И опять побежала знакомая дорога с лёгким спуском, бросая под колёса машины бесконечную ленту горячего асфальта, и мне уже стало казаться, что наша дорога никогда не закончится. Можно подумать, что над нами постоянно висит этот сгусток невидимого странного тумана и как бы хочет до конца узнать, как его подопечные смогут заново адаптироваться к восстановленной им жизни.

Вот и поворот дороги с грустной «Катюшей», и ребята уже приветствуют её, как старую знакомую, а наша машина-трудяга – весёлой трелью своих клаксонов.

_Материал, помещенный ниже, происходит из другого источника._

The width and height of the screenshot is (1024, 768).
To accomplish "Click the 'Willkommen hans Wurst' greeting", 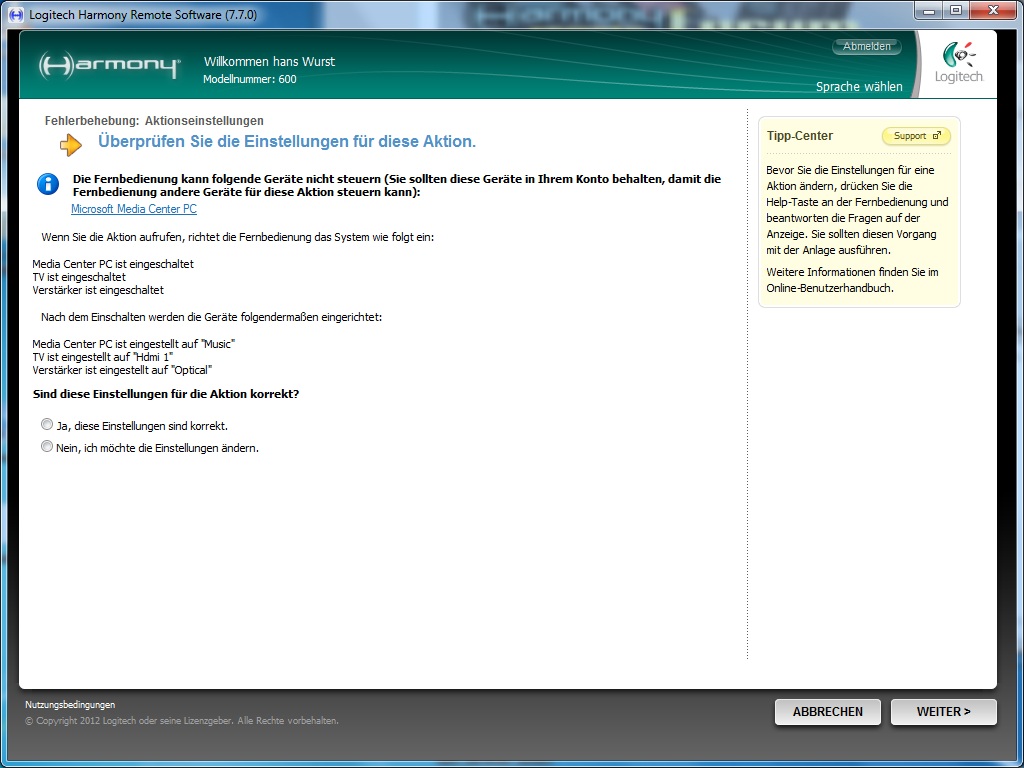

Опять потянулись ухоженные свекольные поля и спеющей пшеницы, разделённые километровыми полями с высокой кукурузой или подсолнечником, и дорога с бесконечными подъёмами и спусками Среднерусской возвышенности, с редкими лесочками или кустами по краям оврагов, закрепляющими склоны и не позволяющими им резать черноземные поля.

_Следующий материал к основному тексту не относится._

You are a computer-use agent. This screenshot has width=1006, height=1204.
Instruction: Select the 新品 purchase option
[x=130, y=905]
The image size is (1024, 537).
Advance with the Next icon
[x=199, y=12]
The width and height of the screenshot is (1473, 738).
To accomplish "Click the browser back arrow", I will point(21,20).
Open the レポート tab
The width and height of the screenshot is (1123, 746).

Парни о чём-то разговаривали между собой, и мне было как-то неуютно слышать рядом с собой незнакомую речь людей, которую я не понимал.

– Генрих, ты когда-нибудь видел красу и гордость Военно-морского флота Германии – линкор «Тирпиц»? Всё-таки Гамбург – портовый город со всякими там доками, верфями и эллингами, в чём я слабо разбираюсь.

– А почему Вас заинтересовал линкор «Тирпиц»? У нас не принято говорить о «Тирпице», если вы не хотите, чтобы вами заинтересовалось гестапо.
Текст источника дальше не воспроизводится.